The McKesson settlement comes more than a month after Purdue agreed to pay $270 million to resolve the Oklahoma attorney general’s lawsuit alleging the drug maker of fueling the opioid crisis in the state. Oklahoma is pushing ahead with a May trial against Johnson & Johnson and Teva Pharmaceutical Industries Ltd., which are accused of fueling a wave of overdoses tied to opioid painkillers.
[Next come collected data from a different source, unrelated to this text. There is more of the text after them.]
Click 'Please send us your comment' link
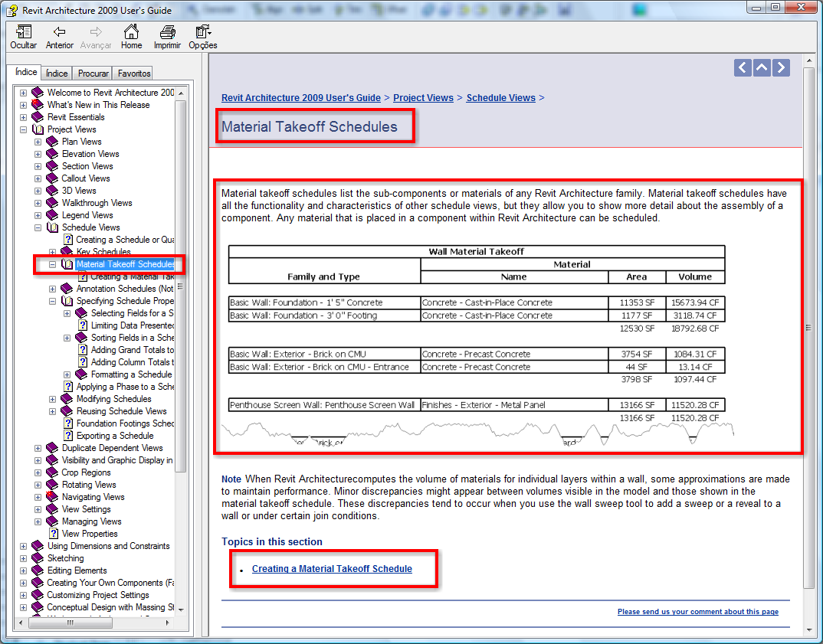Viewport: 823px width, 644px height. pos(697,612)
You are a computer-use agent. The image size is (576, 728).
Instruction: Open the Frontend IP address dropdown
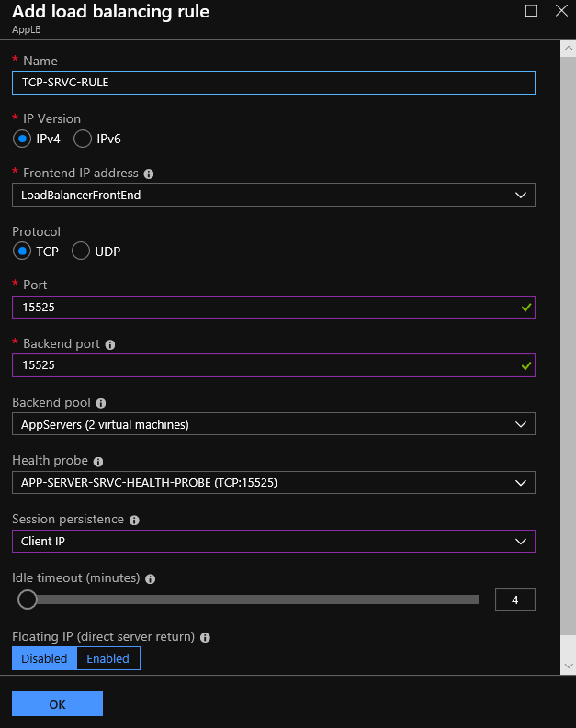point(274,195)
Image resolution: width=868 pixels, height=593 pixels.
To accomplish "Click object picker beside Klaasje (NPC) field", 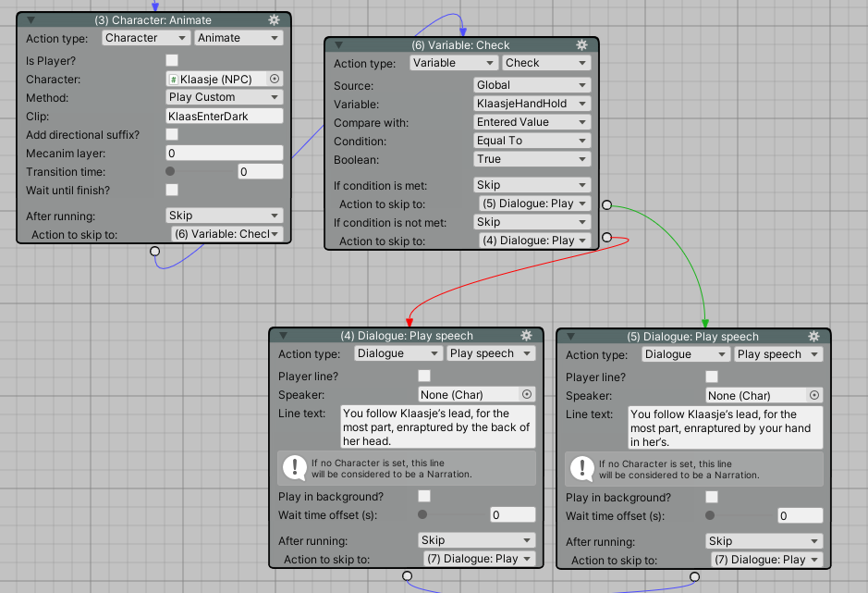I will pyautogui.click(x=275, y=80).
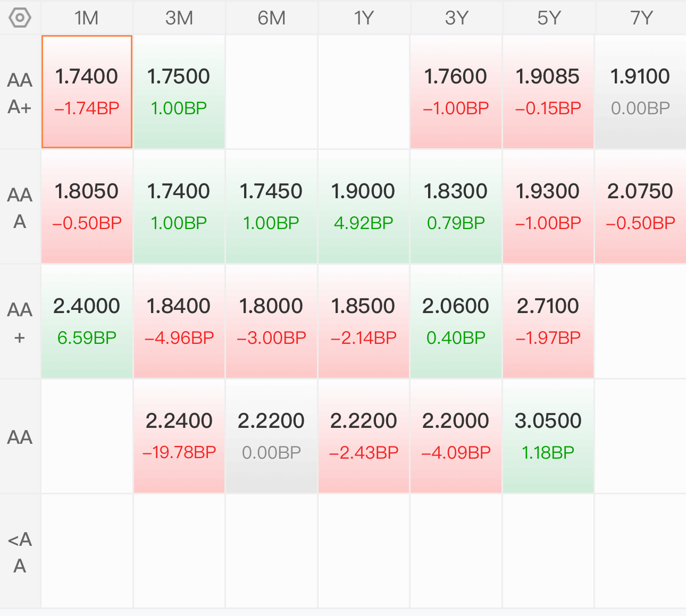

The settlement was the largest that a distributor has struck with a state in the litigation. West Virginia in 2017 settled similar cases against rival distributors Cardinal Health Inc and AmerisourceBergen Corp for $20 million and $16 million, respectively.

McKesson did not admit wrongdoing as part of the settlement. “McKesson is committed to working with others to end this national crisis … and is pleased that the settlement provides funding toward initiatives intended to address the opioid epidemic,” the company said in a statement.

Opioids, including prescription painkillers, heroin and fentanyl, were involved in a record 47,600 overdose deaths in 2017, according to the U.S. Centers for Disease Control and Prevention.

The epidemic has prompted lawsuits by state and local governments accusing drug manufacturers like Purdue Pharma of deceptively marketing opioids and distributors like McKesson of failing to detect the diversion of the drugs for illicit purposes.

McKesson in January 2017 agreed to pay $150 million to resolve a federal investigation by the U.S. Drug Enforcement Administration into whether it failed to report suspicious orders of addictive painkillers.